Just then a door in the rear opened and a man came out, apparently from a washroom. He must have been around sixty and looked like a high-school maths teacher with his vague blue eyes and high forehead with thin white hair.
He smiled apologetically. “I hope I didn’t keep you waiting. Everybody’s gone to the fire.”
“No,” I said absently. “No. Not at all.”
He came over and went into one of the cages, and said something.
“What?” I hadn’t been paying attention.
“I said what can I do for you?”
“Oh. I want to open an account.”
I made out the draft and deposited it and went on back to the lot, still thinking about it. Everybody in this town must be fire crazy.
I sold a car that afternoon and felt a little better for a while. I saw Gloria Harper only once, when she came out of the loan office at five o’clock with another girl. She went up the street without looking towards where I was leaning against a car on the lot. We locked up the office a little later and I got in my own car and drove over to the rooming house. It was sultry and oppressive, and after I took a shower and tried to dry myself the fresh underwear kept sticking to my perspiration-wet body. I sat in the room in my shorts and looked out the window at the back yard as the sun went down. It had a high board fence around it, a little grass turning brown with the heat, and a chinaberry tree with a dirty rabbit hutch leaning against it. This is the way it looks at thirty, I thought; anybody want to stay for forty?
After a while I put on white slacks and a shirt and went down to the restaurant. When I had eaten it was still only seven o’clock, and there was nothing except the drugstore or the movie. I wandered up that way, but it was a Roy Rogers western, so I got in the car and drove around without any thought in mind except staying out of that room as long as I could. Without knowing why, I found myself following the route we’d taken that morning, going over the sandhill past the abandoned farms and down into the bottom.

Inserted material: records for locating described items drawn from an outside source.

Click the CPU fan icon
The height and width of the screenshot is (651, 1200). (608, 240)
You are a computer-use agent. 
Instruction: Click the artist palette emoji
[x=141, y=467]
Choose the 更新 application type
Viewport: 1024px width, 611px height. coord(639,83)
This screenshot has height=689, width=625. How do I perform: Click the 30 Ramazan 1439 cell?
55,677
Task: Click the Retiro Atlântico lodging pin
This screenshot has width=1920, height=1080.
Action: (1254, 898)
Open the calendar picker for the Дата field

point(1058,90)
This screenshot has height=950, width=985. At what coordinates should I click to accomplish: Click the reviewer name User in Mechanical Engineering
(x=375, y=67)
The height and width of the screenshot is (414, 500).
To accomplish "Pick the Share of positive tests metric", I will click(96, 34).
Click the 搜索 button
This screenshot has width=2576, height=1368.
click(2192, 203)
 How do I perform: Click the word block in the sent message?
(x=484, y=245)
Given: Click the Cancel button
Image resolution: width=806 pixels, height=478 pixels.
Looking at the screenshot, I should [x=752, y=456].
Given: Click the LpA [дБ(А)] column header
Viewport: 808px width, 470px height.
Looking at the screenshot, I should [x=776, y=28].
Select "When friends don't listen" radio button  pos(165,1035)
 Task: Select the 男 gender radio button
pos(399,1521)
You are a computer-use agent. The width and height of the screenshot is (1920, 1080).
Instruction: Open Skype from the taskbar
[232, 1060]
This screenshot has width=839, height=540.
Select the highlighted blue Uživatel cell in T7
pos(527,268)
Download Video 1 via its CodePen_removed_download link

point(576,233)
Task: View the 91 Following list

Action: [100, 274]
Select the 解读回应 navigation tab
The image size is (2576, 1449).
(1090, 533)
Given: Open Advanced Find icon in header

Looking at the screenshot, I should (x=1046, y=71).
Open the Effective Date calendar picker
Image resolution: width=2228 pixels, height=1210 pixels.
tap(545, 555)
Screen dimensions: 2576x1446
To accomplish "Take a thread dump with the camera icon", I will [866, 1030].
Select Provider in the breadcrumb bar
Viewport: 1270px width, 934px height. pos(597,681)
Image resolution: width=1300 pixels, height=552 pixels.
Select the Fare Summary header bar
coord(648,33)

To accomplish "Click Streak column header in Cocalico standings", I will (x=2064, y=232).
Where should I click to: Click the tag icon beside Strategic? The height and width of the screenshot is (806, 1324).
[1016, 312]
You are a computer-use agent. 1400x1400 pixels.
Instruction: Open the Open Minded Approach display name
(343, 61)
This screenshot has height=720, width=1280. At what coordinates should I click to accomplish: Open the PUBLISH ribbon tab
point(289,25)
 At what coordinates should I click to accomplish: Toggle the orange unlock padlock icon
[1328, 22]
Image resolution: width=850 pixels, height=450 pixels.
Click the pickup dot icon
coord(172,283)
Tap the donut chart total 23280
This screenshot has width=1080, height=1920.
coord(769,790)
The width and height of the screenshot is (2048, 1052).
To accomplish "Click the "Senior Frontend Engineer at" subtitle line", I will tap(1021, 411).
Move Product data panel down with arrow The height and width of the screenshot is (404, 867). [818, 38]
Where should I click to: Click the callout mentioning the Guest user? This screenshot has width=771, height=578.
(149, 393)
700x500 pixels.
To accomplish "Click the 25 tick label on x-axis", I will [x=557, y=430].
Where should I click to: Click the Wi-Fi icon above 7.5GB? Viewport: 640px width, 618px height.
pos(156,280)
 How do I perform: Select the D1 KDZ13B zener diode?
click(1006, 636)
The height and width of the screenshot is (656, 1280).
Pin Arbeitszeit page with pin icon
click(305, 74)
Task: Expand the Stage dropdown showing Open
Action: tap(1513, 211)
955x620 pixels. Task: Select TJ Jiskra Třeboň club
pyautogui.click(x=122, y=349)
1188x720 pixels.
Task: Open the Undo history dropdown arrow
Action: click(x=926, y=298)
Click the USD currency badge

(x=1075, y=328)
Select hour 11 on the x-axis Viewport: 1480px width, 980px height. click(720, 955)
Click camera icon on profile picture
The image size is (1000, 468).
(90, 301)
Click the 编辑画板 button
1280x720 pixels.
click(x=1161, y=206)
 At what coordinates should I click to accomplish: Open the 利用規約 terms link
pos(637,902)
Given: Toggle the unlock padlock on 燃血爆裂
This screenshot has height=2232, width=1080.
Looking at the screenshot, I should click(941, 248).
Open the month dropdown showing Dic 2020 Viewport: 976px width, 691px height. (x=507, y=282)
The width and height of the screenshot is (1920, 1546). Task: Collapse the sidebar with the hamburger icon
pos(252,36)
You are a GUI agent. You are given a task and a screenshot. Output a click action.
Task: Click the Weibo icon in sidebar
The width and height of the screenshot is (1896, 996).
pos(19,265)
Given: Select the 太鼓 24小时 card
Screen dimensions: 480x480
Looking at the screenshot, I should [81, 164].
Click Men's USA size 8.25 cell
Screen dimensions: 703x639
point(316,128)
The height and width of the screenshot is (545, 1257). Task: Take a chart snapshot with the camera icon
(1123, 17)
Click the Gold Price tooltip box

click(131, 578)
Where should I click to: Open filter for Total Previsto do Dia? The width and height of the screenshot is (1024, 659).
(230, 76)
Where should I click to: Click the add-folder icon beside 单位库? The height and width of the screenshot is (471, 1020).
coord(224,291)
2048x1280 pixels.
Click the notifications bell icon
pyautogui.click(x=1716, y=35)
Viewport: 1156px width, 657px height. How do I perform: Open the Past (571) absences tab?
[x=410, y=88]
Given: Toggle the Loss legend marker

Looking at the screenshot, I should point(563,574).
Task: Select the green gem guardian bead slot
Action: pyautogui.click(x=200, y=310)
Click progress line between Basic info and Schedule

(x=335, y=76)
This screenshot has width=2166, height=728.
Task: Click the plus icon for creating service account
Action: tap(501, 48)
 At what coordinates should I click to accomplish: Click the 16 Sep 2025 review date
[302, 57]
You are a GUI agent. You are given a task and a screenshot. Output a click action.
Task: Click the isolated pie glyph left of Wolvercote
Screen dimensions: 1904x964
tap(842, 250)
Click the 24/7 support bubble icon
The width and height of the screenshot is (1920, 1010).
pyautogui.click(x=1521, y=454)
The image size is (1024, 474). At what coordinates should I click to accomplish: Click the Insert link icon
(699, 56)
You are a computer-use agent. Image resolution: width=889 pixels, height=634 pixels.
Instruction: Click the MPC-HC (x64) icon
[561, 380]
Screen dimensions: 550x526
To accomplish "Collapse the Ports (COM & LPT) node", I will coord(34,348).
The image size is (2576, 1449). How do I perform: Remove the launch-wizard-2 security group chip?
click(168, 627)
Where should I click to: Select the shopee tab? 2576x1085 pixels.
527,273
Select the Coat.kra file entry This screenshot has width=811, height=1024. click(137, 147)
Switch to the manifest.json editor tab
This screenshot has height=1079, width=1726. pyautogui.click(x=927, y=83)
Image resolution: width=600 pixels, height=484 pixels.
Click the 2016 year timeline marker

There was a slice of moon low in the west and when I parked off the road at the end of the bridge the river was a silvery gleam between twin walls of blackness under the trees. I stripped off my clothes and walked down to the sandbar and waded in. The water was a little cooler than the air and went around in a big lazy eddy in the darkness under the bridge. I circled back up the other side and waded out after a while to lie on the sandbar and look up at the stars.
I was still sweltering when I went back to the room. I couldn’t sleep. In the next room an old man was reading aloud to his wife from the Bible, labouring slowly through the Book of Genesis, a begat at a time, and pronouncing it with the accent on the first syllable. I lay there on the hard slab of a bed in the heat and wondered when I’d start walking up the walls. Gloria Harper and Sutton kept going around and around in my mind, and a long time afterwards, just before I dropped off, I came back to that other thing I couldn’t entirely forget. It was that bank with nobody in it.
T
HE NEXT MORNING THERE WAS
another argument with Harshaw. Just after we opened the office he wanted me to take a cloth and dust off the cars. I was feeling low anyway and told him the hell with it. The other salesman, an older, sallow-faced man named Gulick, got some dust cloths out of a desk drawer and went on out.